[Data records]
-=-=-

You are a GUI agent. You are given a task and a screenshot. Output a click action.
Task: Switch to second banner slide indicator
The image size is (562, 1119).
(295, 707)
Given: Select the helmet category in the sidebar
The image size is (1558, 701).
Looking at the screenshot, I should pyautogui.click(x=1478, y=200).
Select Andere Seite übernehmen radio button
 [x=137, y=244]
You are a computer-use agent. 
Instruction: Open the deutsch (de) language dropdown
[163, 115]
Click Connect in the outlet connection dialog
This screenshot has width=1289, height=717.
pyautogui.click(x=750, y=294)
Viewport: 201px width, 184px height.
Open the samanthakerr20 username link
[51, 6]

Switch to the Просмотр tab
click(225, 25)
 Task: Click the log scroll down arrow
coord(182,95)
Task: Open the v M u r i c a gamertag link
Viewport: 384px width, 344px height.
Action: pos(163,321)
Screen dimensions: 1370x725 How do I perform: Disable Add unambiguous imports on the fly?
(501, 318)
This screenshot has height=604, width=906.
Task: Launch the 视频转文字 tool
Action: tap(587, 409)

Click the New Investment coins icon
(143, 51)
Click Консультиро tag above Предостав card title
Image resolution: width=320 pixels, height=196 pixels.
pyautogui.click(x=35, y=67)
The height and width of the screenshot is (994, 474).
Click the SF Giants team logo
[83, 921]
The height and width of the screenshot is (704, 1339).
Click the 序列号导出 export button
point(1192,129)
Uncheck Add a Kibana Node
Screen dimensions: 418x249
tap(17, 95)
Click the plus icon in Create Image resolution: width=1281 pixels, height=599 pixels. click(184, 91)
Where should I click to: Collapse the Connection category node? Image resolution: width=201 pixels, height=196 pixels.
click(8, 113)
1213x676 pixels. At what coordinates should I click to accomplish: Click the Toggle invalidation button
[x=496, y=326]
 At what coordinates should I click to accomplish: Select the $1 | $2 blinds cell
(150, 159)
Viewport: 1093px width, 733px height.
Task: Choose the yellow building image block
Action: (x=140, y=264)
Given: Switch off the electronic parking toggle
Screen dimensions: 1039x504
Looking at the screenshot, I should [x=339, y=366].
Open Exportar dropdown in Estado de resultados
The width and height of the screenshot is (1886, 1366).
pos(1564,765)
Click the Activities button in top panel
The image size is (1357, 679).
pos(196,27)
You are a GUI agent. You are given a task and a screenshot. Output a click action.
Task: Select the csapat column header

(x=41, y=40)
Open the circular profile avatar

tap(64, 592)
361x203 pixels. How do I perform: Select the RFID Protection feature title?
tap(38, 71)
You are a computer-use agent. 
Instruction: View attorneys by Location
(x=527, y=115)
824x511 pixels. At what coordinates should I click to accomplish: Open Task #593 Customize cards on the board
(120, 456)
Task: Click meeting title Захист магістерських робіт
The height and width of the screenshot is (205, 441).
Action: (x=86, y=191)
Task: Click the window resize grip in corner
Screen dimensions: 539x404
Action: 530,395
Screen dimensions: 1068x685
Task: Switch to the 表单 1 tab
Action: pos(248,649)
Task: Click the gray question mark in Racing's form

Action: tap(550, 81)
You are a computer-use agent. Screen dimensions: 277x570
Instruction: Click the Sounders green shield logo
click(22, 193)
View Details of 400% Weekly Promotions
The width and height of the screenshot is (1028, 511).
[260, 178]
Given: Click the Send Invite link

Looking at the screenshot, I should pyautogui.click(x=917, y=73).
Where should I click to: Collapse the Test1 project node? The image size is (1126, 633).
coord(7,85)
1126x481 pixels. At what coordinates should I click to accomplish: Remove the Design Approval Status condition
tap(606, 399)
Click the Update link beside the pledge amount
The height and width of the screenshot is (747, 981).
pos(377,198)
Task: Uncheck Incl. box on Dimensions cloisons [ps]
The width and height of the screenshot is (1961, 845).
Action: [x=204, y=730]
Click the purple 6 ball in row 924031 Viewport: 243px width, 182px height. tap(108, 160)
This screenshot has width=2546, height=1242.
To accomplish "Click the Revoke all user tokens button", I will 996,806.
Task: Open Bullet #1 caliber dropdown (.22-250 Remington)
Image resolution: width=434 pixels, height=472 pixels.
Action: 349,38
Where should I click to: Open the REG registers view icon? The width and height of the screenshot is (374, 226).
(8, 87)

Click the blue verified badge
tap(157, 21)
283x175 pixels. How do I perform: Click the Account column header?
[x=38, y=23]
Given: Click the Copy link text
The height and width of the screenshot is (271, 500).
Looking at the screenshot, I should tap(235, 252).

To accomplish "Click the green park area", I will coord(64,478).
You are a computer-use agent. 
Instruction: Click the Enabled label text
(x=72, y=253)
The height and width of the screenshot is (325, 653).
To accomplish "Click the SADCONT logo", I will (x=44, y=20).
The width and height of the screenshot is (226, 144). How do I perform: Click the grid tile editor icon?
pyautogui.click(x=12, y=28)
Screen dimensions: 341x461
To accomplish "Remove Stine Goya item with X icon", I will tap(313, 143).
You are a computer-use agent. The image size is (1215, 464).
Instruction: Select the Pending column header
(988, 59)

-=-=-

Your output must be an exact copy of every entry.

You are a GUI agent. You are given a task and a screenshot. Output a click action.
Task: Switch to second banner slide indicator
The image size is (562, 1119).
(295, 707)
Given: Select the helmet category in the sidebar
The image size is (1558, 701).
Looking at the screenshot, I should pyautogui.click(x=1478, y=200).
Select Andere Seite übernehmen radio button
 [x=137, y=244]
You are a computer-use agent. 
Instruction: Open the deutsch (de) language dropdown
[163, 115]
Click Connect in the outlet connection dialog
This screenshot has width=1289, height=717.
pyautogui.click(x=750, y=294)
Viewport: 201px width, 184px height.
Open the samanthakerr20 username link
[51, 6]

Switch to the Просмотр tab
click(225, 25)
 Task: Click the log scroll down arrow
coord(182,95)
Task: Open the v M u r i c a gamertag link
Viewport: 384px width, 344px height.
Action: pos(163,321)
Screen dimensions: 1370x725 How do I perform: Disable Add unambiguous imports on the fly?
(501, 318)
This screenshot has height=604, width=906.
Task: Launch the 视频转文字 tool
Action: tap(587, 409)

Click the New Investment coins icon
(143, 51)
Click Консультиро tag above Предостав card title
Image resolution: width=320 pixels, height=196 pixels.
pyautogui.click(x=35, y=67)
The height and width of the screenshot is (994, 474).
Click the SF Giants team logo
[83, 921]
The height and width of the screenshot is (704, 1339).
Click the 序列号导出 export button
point(1192,129)
Uncheck Add a Kibana Node
Screen dimensions: 418x249
tap(17, 95)
Click the plus icon in Create Image resolution: width=1281 pixels, height=599 pixels. click(184, 91)
Where should I click to: Collapse the Connection category node? Image resolution: width=201 pixels, height=196 pixels.
click(8, 113)
1213x676 pixels. At what coordinates should I click to accomplish: Click the Toggle invalidation button
[x=496, y=326]
 At what coordinates should I click to accomplish: Select the $1 | $2 blinds cell
(150, 159)
Viewport: 1093px width, 733px height.
Task: Choose the yellow building image block
Action: (x=140, y=264)
Given: Switch off the electronic parking toggle
Screen dimensions: 1039x504
Looking at the screenshot, I should [x=339, y=366].
Open Exportar dropdown in Estado de resultados
The width and height of the screenshot is (1886, 1366).
pos(1564,765)
Click the Activities button in top panel
The image size is (1357, 679).
pos(196,27)
You are a GUI agent. You are given a task and a screenshot. Output a click action.
Task: Select the csapat column header

(x=41, y=40)
Open the circular profile avatar

tap(64, 592)
361x203 pixels. How do I perform: Select the RFID Protection feature title?
tap(38, 71)
You are a computer-use agent. 
Instruction: View attorneys by Location
(x=527, y=115)
824x511 pixels. At what coordinates should I click to accomplish: Open Task #593 Customize cards on the board
(120, 456)
Task: Click meeting title Захист магістерських робіт
The height and width of the screenshot is (205, 441).
Action: (x=86, y=191)
Task: Click the window resize grip in corner
Screen dimensions: 539x404
Action: 530,395
Screen dimensions: 1068x685
Task: Switch to the 表单 1 tab
Action: pos(248,649)
Task: Click the gray question mark in Racing's form

Action: tap(550, 81)
You are a computer-use agent. Screen dimensions: 277x570
Instruction: Click the Sounders green shield logo
click(22, 193)
View Details of 400% Weekly Promotions
The width and height of the screenshot is (1028, 511).
[260, 178]
Given: Click the Send Invite link

Looking at the screenshot, I should pyautogui.click(x=917, y=73).
Where should I click to: Collapse the Test1 project node? The image size is (1126, 633).
coord(7,85)
1126x481 pixels. At what coordinates should I click to accomplish: Remove the Design Approval Status condition
tap(606, 399)
Click the Update link beside the pledge amount
The height and width of the screenshot is (747, 981).
pos(377,198)
Task: Uncheck Incl. box on Dimensions cloisons [ps]
The width and height of the screenshot is (1961, 845).
Action: [x=204, y=730]
Click the purple 6 ball in row 924031 Viewport: 243px width, 182px height. tap(108, 160)
This screenshot has width=2546, height=1242.
To accomplish "Click the Revoke all user tokens button", I will 996,806.
Task: Open Bullet #1 caliber dropdown (.22-250 Remington)
Image resolution: width=434 pixels, height=472 pixels.
Action: 349,38
Where should I click to: Open the REG registers view icon? The width and height of the screenshot is (374, 226).
(8, 87)

Click the blue verified badge
tap(157, 21)
283x175 pixels. How do I perform: Click the Account column header?
[x=38, y=23]
Given: Click the Copy link text
The height and width of the screenshot is (271, 500).
Looking at the screenshot, I should tap(235, 252).

To accomplish "Click the green park area", I will coord(64,478).
You are a computer-use agent. 
Instruction: Click the Enabled label text
(x=72, y=253)
The height and width of the screenshot is (325, 653).
To accomplish "Click the SADCONT logo", I will (x=44, y=20).
The width and height of the screenshot is (226, 144). How do I perform: Click the grid tile editor icon?
pyautogui.click(x=12, y=28)
Screen dimensions: 341x461
To accomplish "Remove Stine Goya item with X icon", I will tap(313, 143).
You are a computer-use agent. The image size is (1215, 464).
Instruction: Select the Pending column header
(988, 59)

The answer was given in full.